The first workout routine is the total body workout. The total body workout targets each of the major muscle groups in one complete workout. Each muscle group gets one exercise (number of sets and reps depends on the individual) and you can take as much—or as little—rest time in between each set.
For example, you begin with a chest exercise, move to a back exercise, then on to a bicep exercise and so on, until you have finished each group. If you are pressed for time, a good way to condense this workout is to alternate two muscle groups using the same weight or machines in close proximity to one another. For example, you can group biceps and triceps together by doing a set of bicep curls with dumbbells and then a set of dumbbell kickbacks.
Many fitness experts believe that working opposing muscle groups at the same time will increase strength gains (for instance, if you’re doing bicep curls, you would want to alternate with tricep push downs, and if you’re doing leg extensions, you would want to alternate with leg curls). Overall, a total body workout will give you a great plan and will probably make you pretty tired by the end of the session.
Circuit training is another popular option. This is also a total body workout that allows several exercises—one for each body part—to be completed in succession with little rest time in between sets.
These are popular workouts in places like Curves (for women) and Cuts (for guys), and it is usually the first routine a trainer will perform with a new client because easier to remember and are usually machine orientated (avoiding new injuries). The only drawback to the circuit method is that the routine can get boring very quickly because the same machines are always involved in the workout.
A split routine is a popular option for beginners. It involves splitting body parts into sections for different days. One day is chest and biceps, the next is back and triceps, and so on until all body parts are covered for the week. I try to break it down into opposite body parts, so I am not exhausting one area of the body and not getting the full effect.
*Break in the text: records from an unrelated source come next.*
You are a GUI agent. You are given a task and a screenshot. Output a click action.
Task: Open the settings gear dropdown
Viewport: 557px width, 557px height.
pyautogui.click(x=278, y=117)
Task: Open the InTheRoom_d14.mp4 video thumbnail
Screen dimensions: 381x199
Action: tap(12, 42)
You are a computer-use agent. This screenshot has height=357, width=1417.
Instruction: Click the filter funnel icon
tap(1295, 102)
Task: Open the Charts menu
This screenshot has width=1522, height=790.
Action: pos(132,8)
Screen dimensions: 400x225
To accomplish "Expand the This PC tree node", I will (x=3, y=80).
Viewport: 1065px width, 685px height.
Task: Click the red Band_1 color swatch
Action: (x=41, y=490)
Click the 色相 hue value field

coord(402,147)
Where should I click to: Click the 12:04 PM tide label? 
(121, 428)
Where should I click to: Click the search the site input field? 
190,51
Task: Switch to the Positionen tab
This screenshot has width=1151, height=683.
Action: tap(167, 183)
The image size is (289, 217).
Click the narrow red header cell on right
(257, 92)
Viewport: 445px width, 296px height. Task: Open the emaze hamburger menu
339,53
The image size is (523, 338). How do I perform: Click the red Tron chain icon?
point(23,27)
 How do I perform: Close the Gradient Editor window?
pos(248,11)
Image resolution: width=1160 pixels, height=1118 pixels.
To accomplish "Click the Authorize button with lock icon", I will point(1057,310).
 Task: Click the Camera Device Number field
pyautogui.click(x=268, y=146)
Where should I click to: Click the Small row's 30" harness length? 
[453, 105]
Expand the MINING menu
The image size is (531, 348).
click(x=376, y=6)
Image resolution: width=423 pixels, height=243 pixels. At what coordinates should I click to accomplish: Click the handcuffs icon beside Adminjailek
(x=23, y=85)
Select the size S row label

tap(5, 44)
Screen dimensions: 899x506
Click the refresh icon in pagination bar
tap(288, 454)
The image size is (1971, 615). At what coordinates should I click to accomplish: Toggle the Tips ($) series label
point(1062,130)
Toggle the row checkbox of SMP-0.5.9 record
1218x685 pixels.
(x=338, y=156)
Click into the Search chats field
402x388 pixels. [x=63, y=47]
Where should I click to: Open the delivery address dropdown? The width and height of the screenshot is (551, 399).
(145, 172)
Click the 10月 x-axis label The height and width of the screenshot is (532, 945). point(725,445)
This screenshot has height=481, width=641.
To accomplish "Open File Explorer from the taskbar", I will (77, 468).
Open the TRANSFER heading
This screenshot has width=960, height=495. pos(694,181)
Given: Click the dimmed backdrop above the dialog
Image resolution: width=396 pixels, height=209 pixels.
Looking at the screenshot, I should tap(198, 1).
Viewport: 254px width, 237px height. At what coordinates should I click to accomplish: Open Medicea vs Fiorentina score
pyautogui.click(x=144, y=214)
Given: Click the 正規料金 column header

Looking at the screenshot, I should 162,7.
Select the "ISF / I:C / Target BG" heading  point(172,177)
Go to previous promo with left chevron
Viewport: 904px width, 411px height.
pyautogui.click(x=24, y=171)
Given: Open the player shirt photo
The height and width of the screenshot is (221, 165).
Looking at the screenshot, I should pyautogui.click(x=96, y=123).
An example would be to try and split chest and triceps into different days. Chest exercises involve a fair amount of pushing and the triceps are forced to work. If you then attempt to do triceps, you won’t get as good a workout because they are already exhausted. This is an easier routine to follow for those who can dedicate several days a week to the gym because you have to remember what body parts you’ve done and what is left to complete.
Resistance routines are a personal favorite. It’s a total body workout, only you’re using your body weight as the only resistance. This involves push-ups, pull-ups, dips, and any exercise using just pure body weight. If you’re doing this for the first time, try utilizing a pull-up assist machine and/or a dip assist machine (which will take some of the weight off) just to concentrate on form.
This workout is a real killer, especially the first few times, so try and keep it to once a week in the beginning. You can also incorporate resistance bands to work the shoulders, biceps and even chest and back. This is a great workout when you are away on vacation or just can’t make it to the gym.
Interval routines are a popular cardio workout. It’s a variation of speeds and intensity levels in the span of one workout. For example, a light jog on a treadmill, followed by a fast four minute sprint, then back to a light jog is a type of interval training. This can also be done with weights, by using both heavy and light weights, and alternating between each.
There are countless other routines and several variations of these routines that are just as effective. These are the routines that I find work best for me, my schedule, and have garnered the best results. I encourage everyone to try each and decide what routine works best for them.